__Exercise__
Retype the passage of the farm finance article between "Another change would" and "drastically increase uptake.", inclusive, keeping every word and mark unchanged.

__Passage given__
I call myself a recovering accountant. I joke about it, but I do love numbers.

Numbers don’t lie.

As much as I have a soft spot for a family farm and building a legacy for my children, it always comes down to the financial statements. If your operation is not profitable, it isn’t very sustainable, and it won’t be around for the next generation. Getting clear on your costs, revenue, borrowing and taxes (figuring out your actual burn rate!) will make things easier. And, you don’t have to do it alone. Many farms are now hiring or contracting Chief Financial Officers for this very reason.

When I think about helping agricultural businesses grow and trying to ensure their long-term viability, I see a few financial stumbling blocks that are impeding growth in the industry.

Revamp crop insurance

I’m not a huge fan of government getting involved in private business, but if it’s going to subsidize crop insurance, let’s do it the right way — a way that allows farmers to pick what is actually best for their farm.

There are a wide variety of insurance products available. Most farmers choose government crop insurance because, at face value, it appears cheaper than the other options, even though there might be different products that suit your farm better. There are products that allow you to operate how you want to, independent of how the insurance coverage has an effect on your decision-making.

I think a voucher system would work well in Canada. It would allow a producer to pick what product he wants up front and then get reimbursed by the government on the back end.  Currently, the government is discounting a basic insurance policy but making you pay full price for one that could better protect your farm. The options such as margin, hail, parametrics, and weather insurance may be a better fit for certain operations. If they have a certified risk management plan, and choose the best fit, they should be eligible for the voucher (discount).

Not only would this be a win for the producer, but it would also allow the government to have a known line item for crop insurance vouchers, versus large swings in liability and costs as seen in 2021.

Another change would be allowing farms to provide data for years they aren’t in crop insurance, so they can get a discounted rate for the years they do go in and have a claims-free year. This, I believe, would drastically increase uptake.

The last time I reviewed the federal agriculture budget, approximately 80 per cent was spent on BRM programming…if we want to continue to lead the world in Agriculture, the majority of our budget can’t be spent on insurance programs.

Interest rates

Why can’t we lock in interest rates for longer terms? This makes it extremely difficult to plan for growth, which is something we want for Canadian farms. In the United States and other countries, interest rate swap products can be used to lock rates in for 10-20-30 years, as well as longer amortization on land. This has a positive effect on cash flow and presents a large opportunity for EBITDA (earnings before interest, taxes, depreciation, and amortization) lending versus asset lending. The amount of farms in Canada utilizing interest rate swaps is less than 5 per cent, and currently, the feasible timeline is a 10-year lock.  In the US, 20-30 year is utilized more often than not.

__Data section__
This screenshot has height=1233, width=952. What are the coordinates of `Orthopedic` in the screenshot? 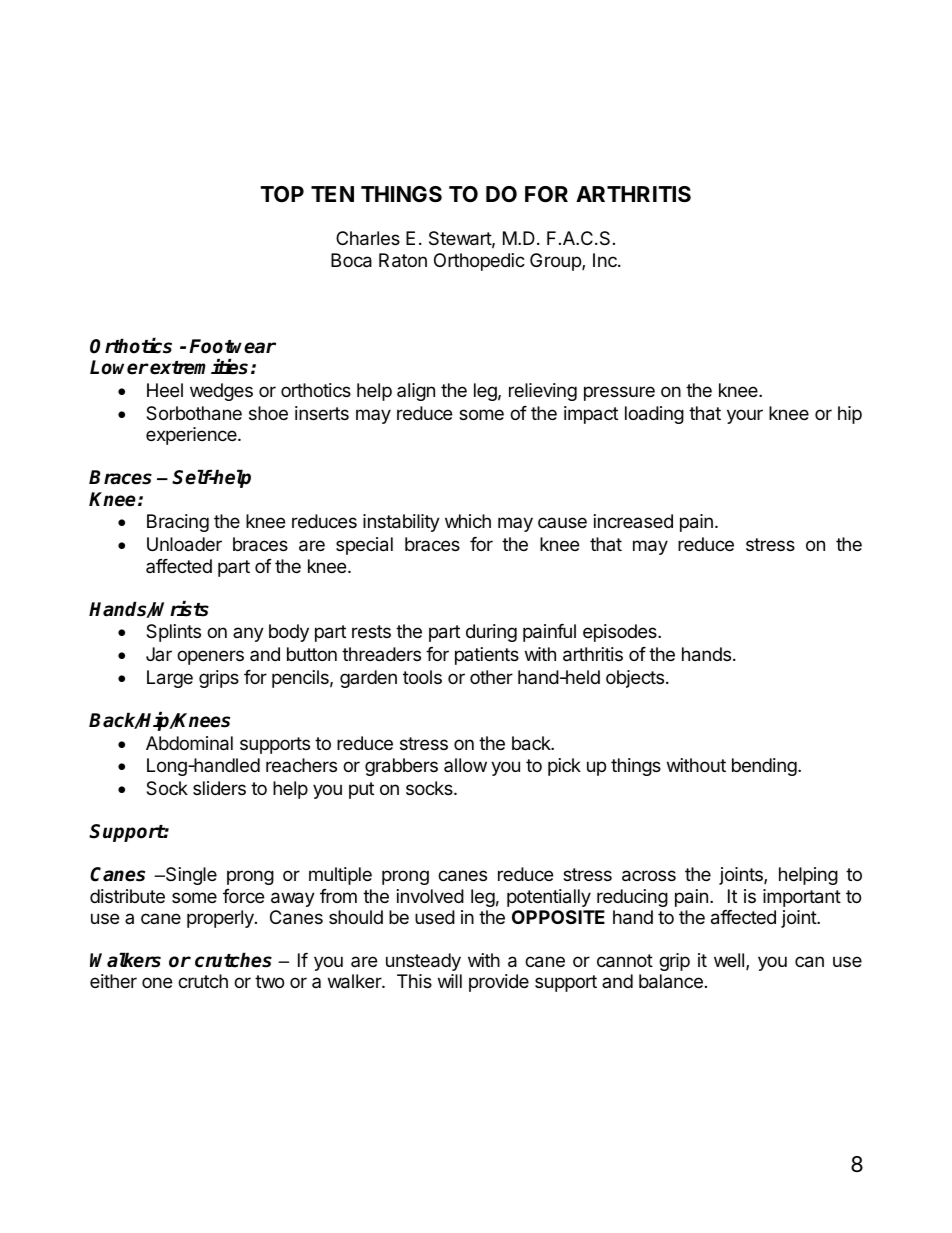 It's located at (479, 262).
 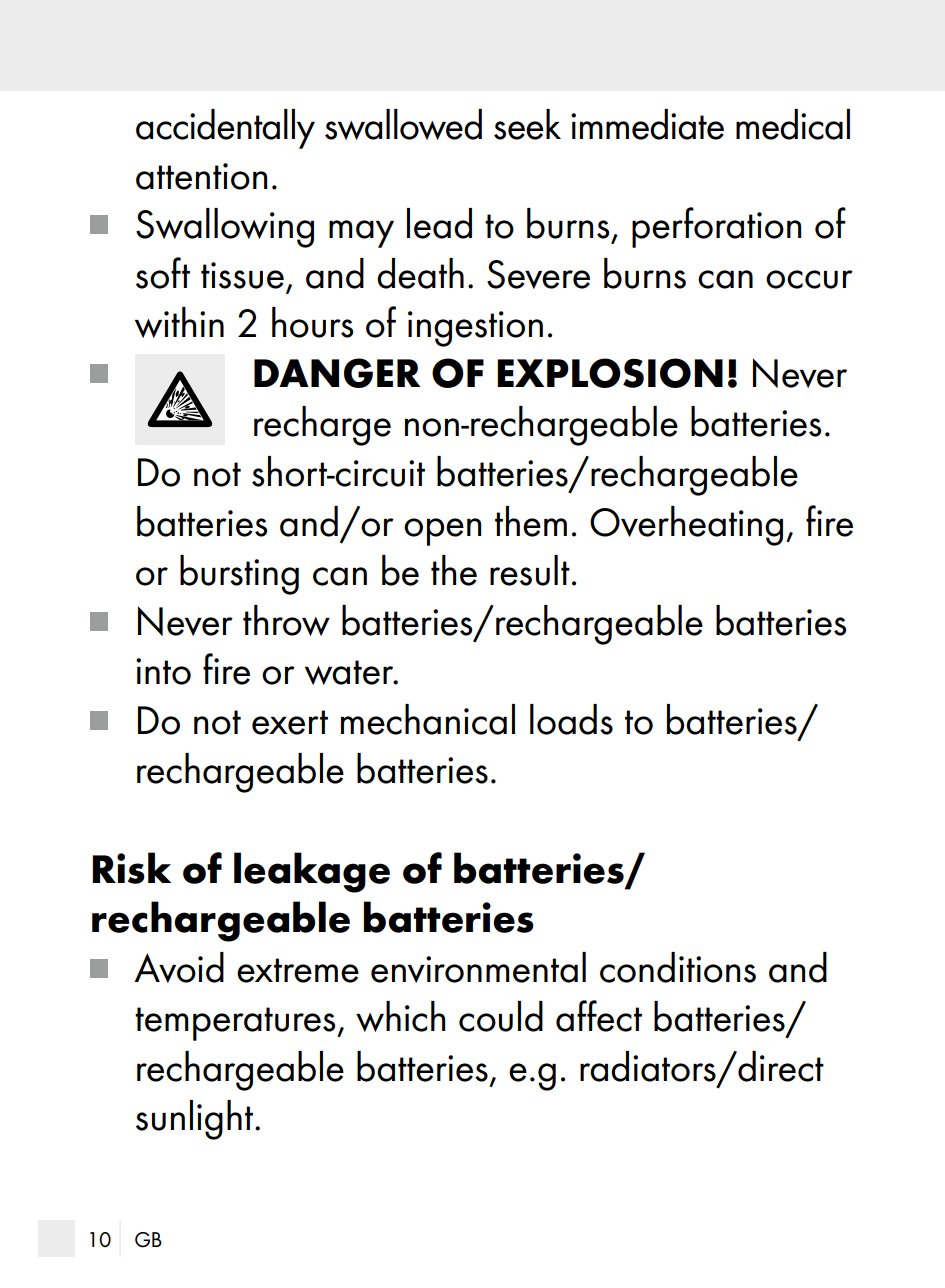 I want to click on sunlight, so click(x=194, y=1120).
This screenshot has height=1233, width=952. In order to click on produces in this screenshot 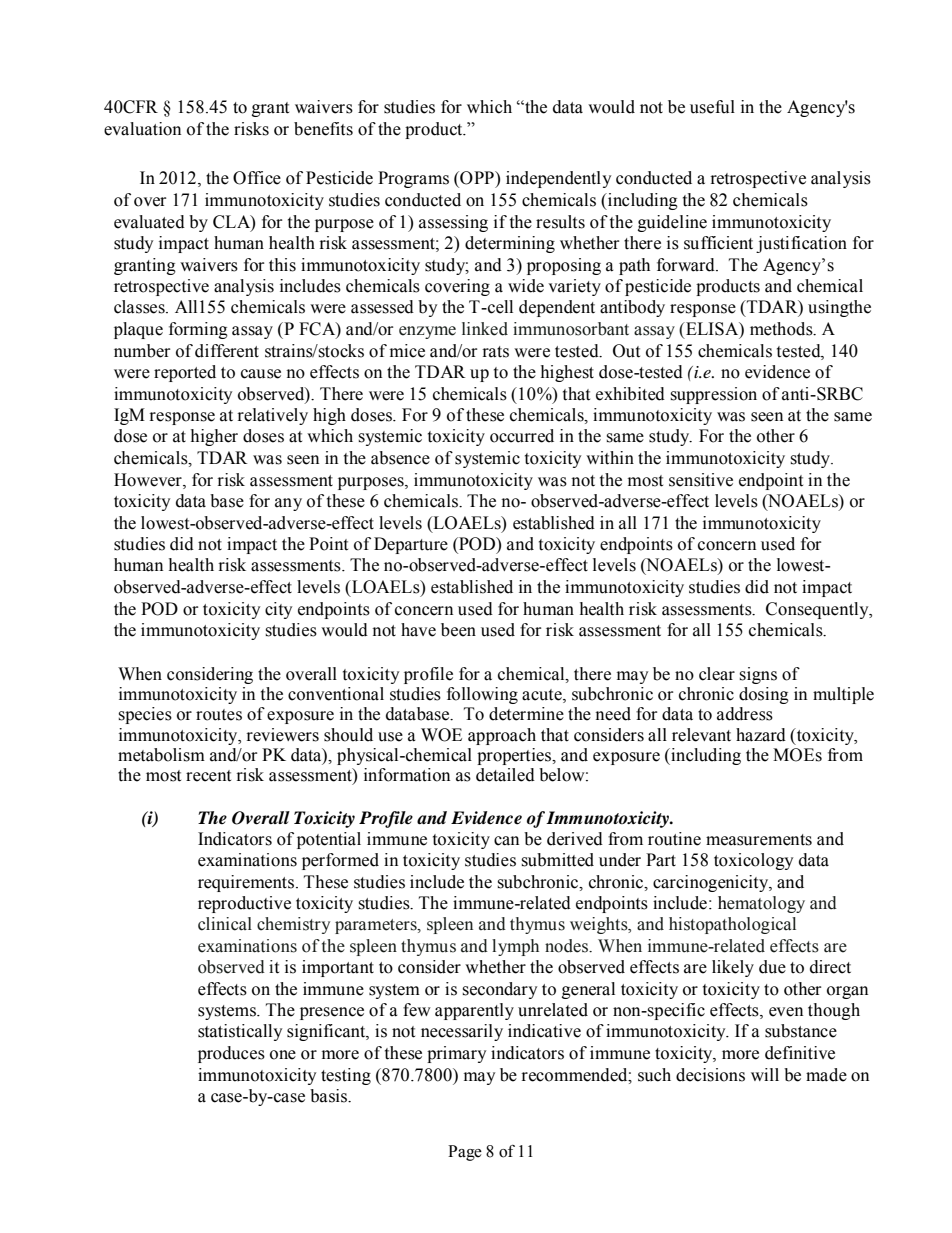, I will do `click(231, 1054)`.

__Reply__
Another change would be allowing farms to provide data for years they aren’t in crop insurance, so they can get a discounted rate for the years they do go in and have a claims-free year. This, I believe, would drastically increase uptake.